To put yourself out there, to muster the courage to make yourself vulnerable, to signal that bold gesture not knowing whether you will be rebuffed – that my friends, however you define kasheh, is kasheh. And it is a courage that is fundamental to building any relationship. What is, after all, the act of building trust, building confidence, and building commitment if not the repeated willingness to extend beyond one’s comfort zone, even when, if not especially when, one is not sure whether that gesture will be reciprocated. It is an interesting thought, and a bit heretical, to think that the faith established at the crossing of the sea was not Israel’s faith in God, but God’s faith in Godself, faith that Israel would follow God into the sea.

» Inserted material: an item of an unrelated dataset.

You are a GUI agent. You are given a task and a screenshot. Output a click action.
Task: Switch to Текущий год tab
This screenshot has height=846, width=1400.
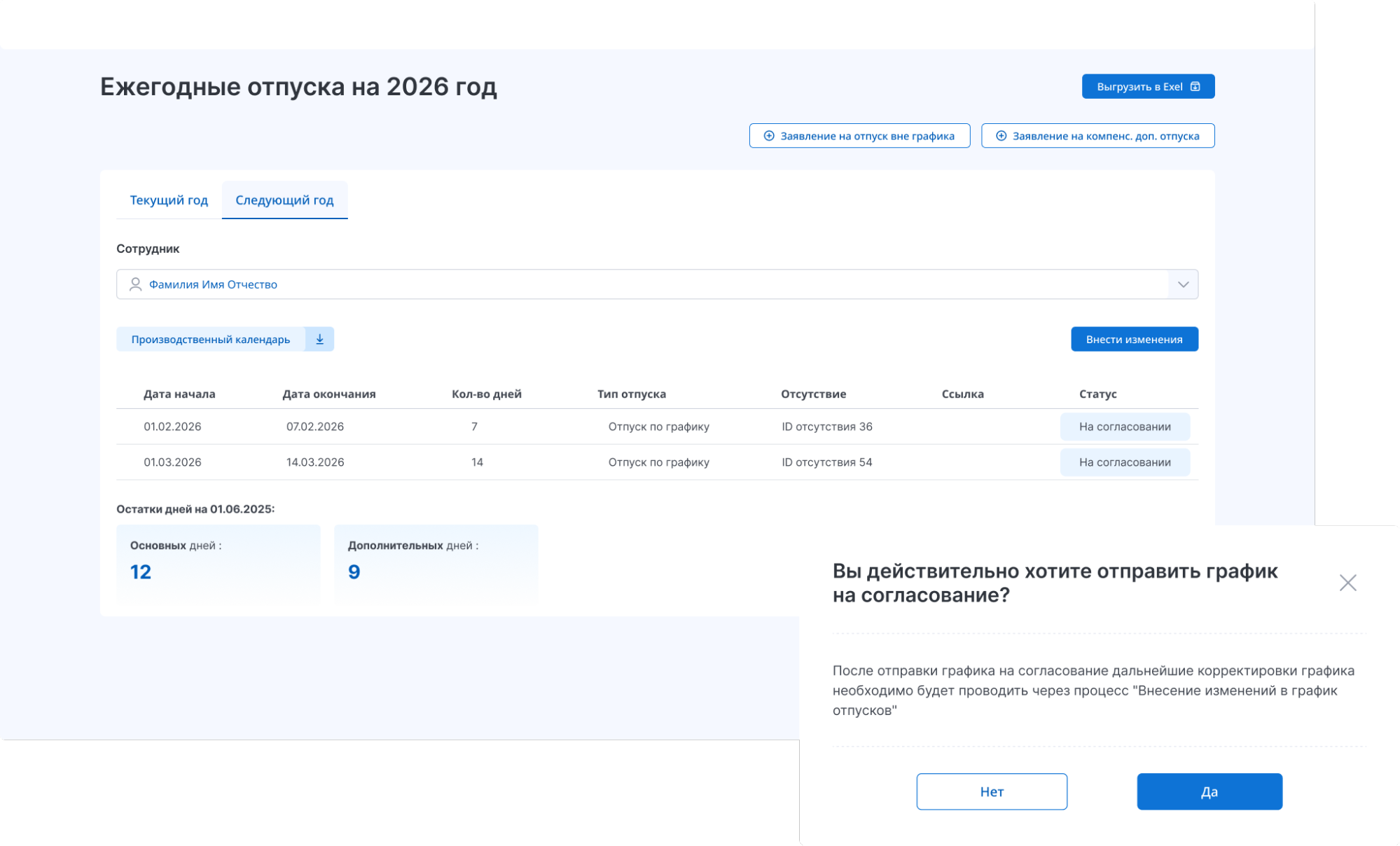coord(169,200)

Some of us may be in the business of matchmaking; some of us may even be looking for a match. All of us, are, in one way, shape, or form standing at the banks of the sea. We always are, but today, it is the calling of the hour. There are things we are all called on to do, destinies we are asked to fulfill, and relationships of one kind or another we are asked to build. We hear the challenge to be Godlike, to perform that courageous act of making ourselves vulnerable by extending ourselves not knowing how our efforts will be received and our future unfold. The waters are before us and the Egyptian chariots are fast approaching from behind. If we stand still, our fate is sealed. Every step forward comes with its risks. What must we do? Let us “be strong and of good courage” – acting for the best, hoping for the best, and taking what comes – through the sea and into the Promised Land.